What is needed :: Can you convert every line of the material into a JSON list of strings, with one string per line and blank lines dropped? Leave the pictures out of the result.

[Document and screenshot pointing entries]
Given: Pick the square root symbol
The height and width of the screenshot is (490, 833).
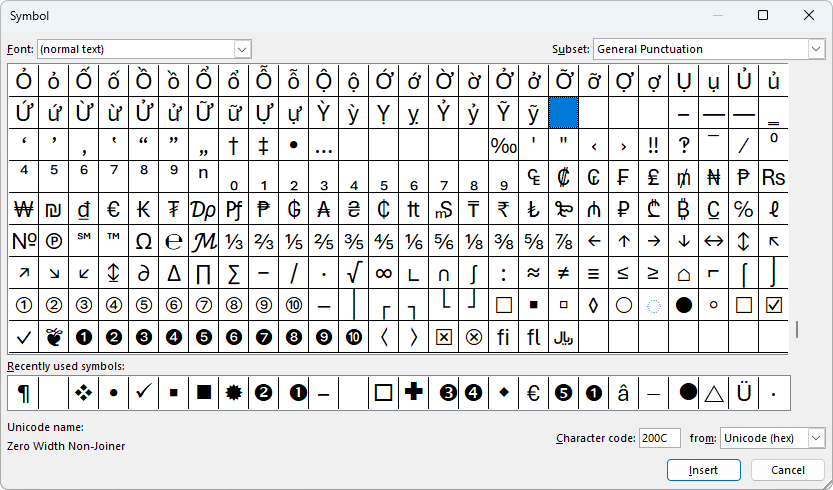Looking at the screenshot, I should pyautogui.click(x=354, y=273).
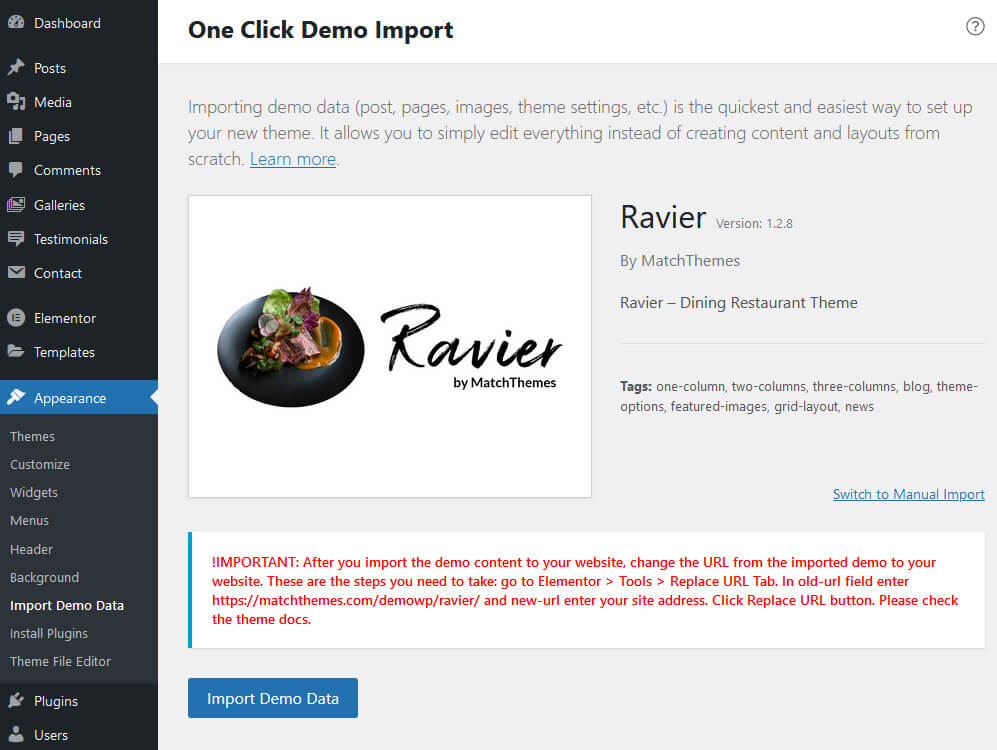Open the help question mark icon
This screenshot has width=997, height=750.
coord(975,27)
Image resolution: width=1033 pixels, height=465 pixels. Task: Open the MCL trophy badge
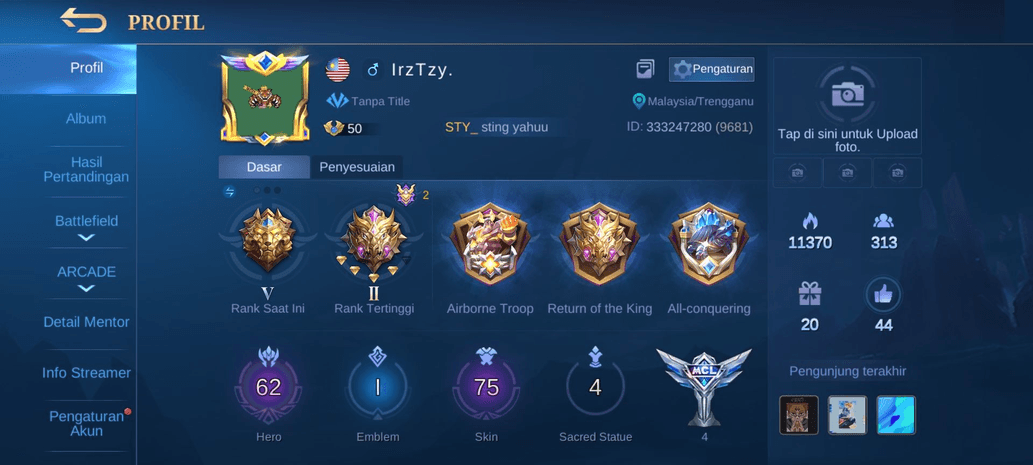coord(704,387)
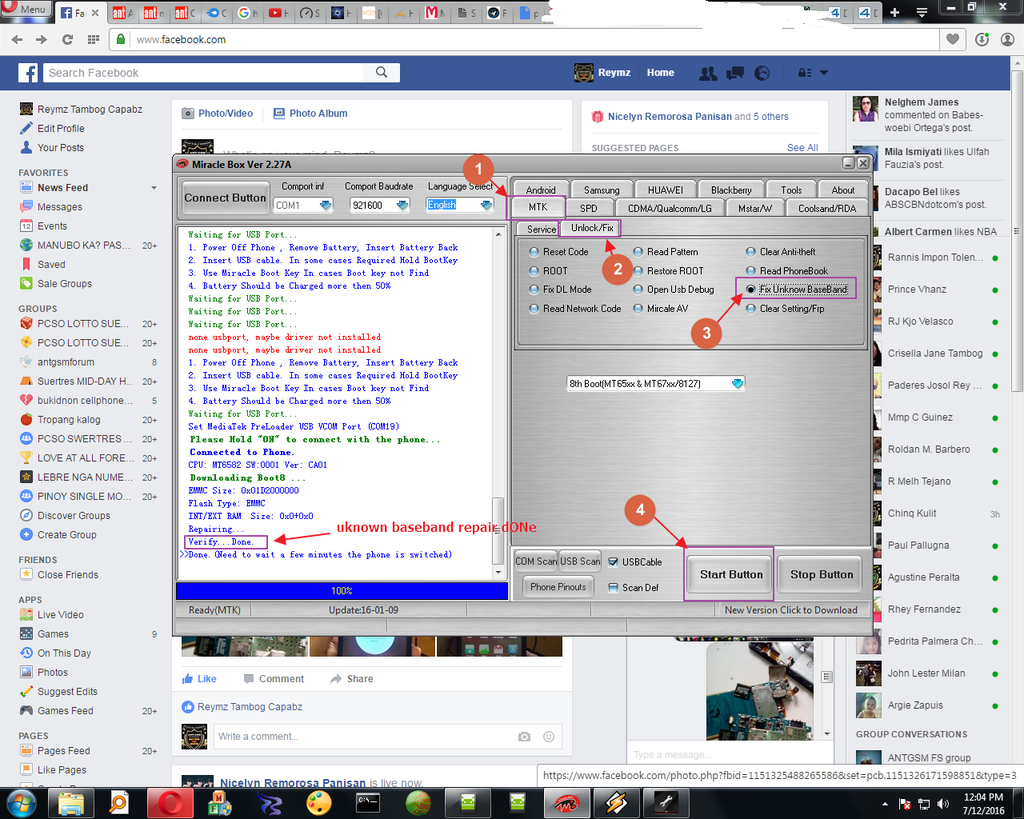Open the notifications globe icon
The width and height of the screenshot is (1024, 819).
pos(762,73)
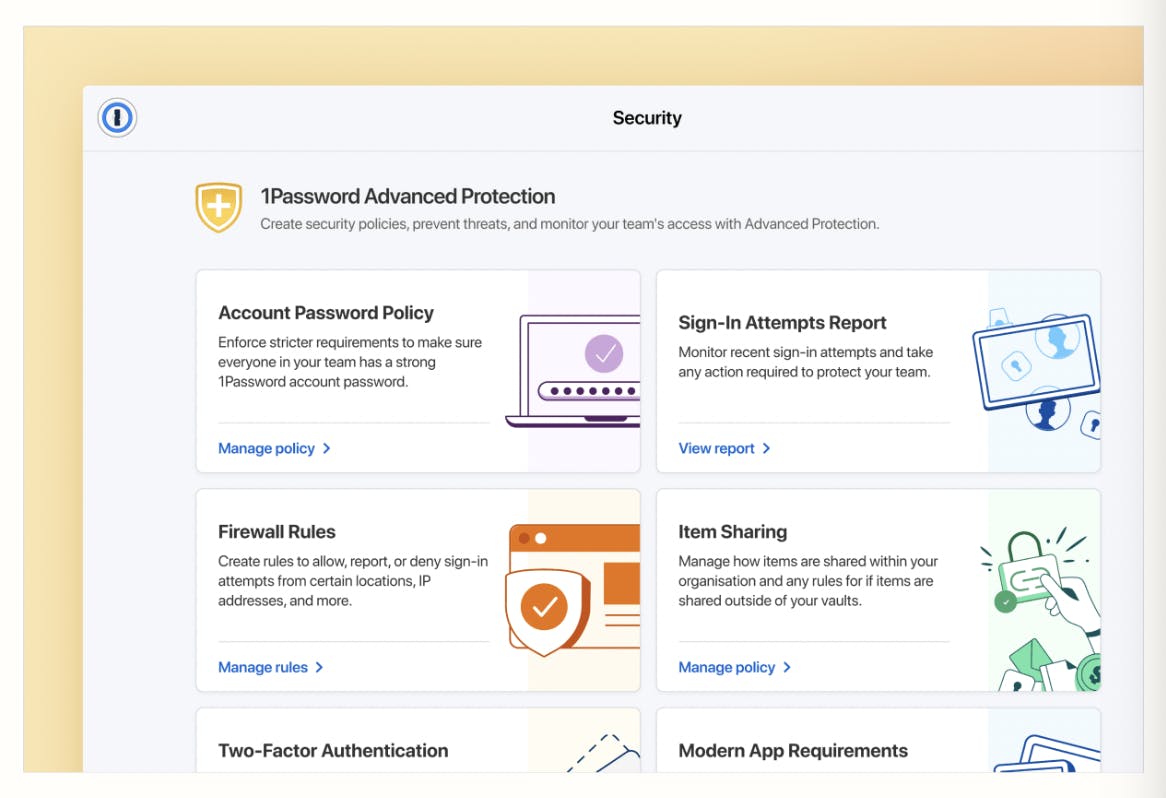Open the Manage rules link
The image size is (1166, 798).
(x=263, y=668)
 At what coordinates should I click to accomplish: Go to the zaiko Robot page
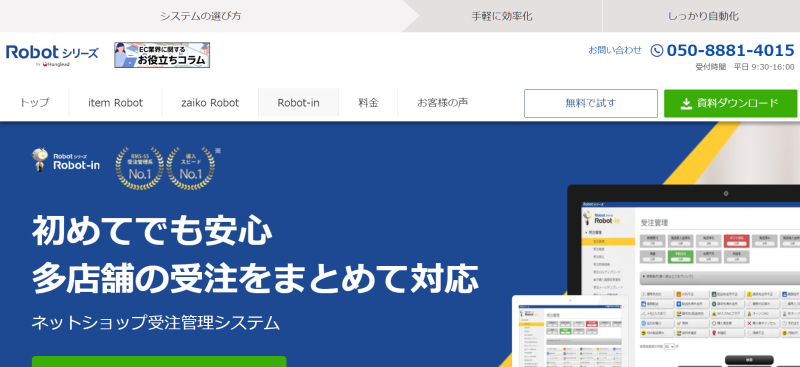coord(210,103)
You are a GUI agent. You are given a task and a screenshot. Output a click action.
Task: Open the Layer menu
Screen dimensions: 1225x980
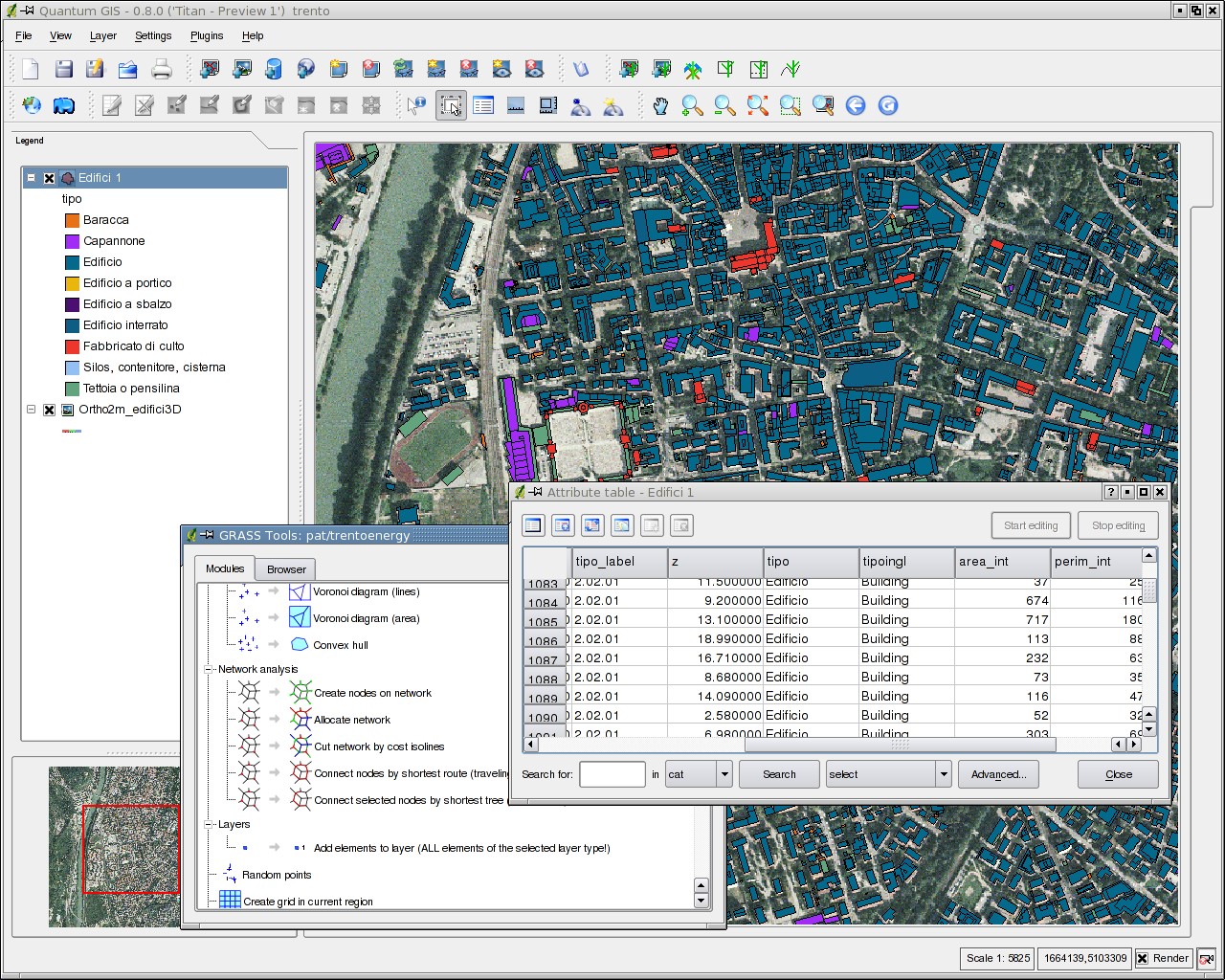[x=102, y=35]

Solution to the problem ::
[
  "Given: Pick the square root symbol",
  "The height and width of the screenshot is (490, 833).",
  "Looking at the screenshot, I should pyautogui.click(x=354, y=273).",
  "Open the help question mark icon",
  "This screenshot has width=997, height=750.",
  "coord(975,27)",
  "Image resolution: width=1033 pixels, height=465 pixels. Task: Open the MCL trophy badge",
  "coord(704,387)",
  "Open the notifications globe icon",
  "The width and height of the screenshot is (1024, 819).",
  "pos(762,73)",
  "Open the Manage rules link",
  "The image size is (1166, 798).",
  "(x=263, y=668)",
  " At what coordinates should I click to accomplish: Go to the zaiko Robot page",
  "coord(210,103)",
  "You are a GUI agent. You are given a task and a screenshot. Output a click action.",
  "Task: Open the Layer menu",
  "Screen dimensions: 1225x980",
  "[x=102, y=35]"
]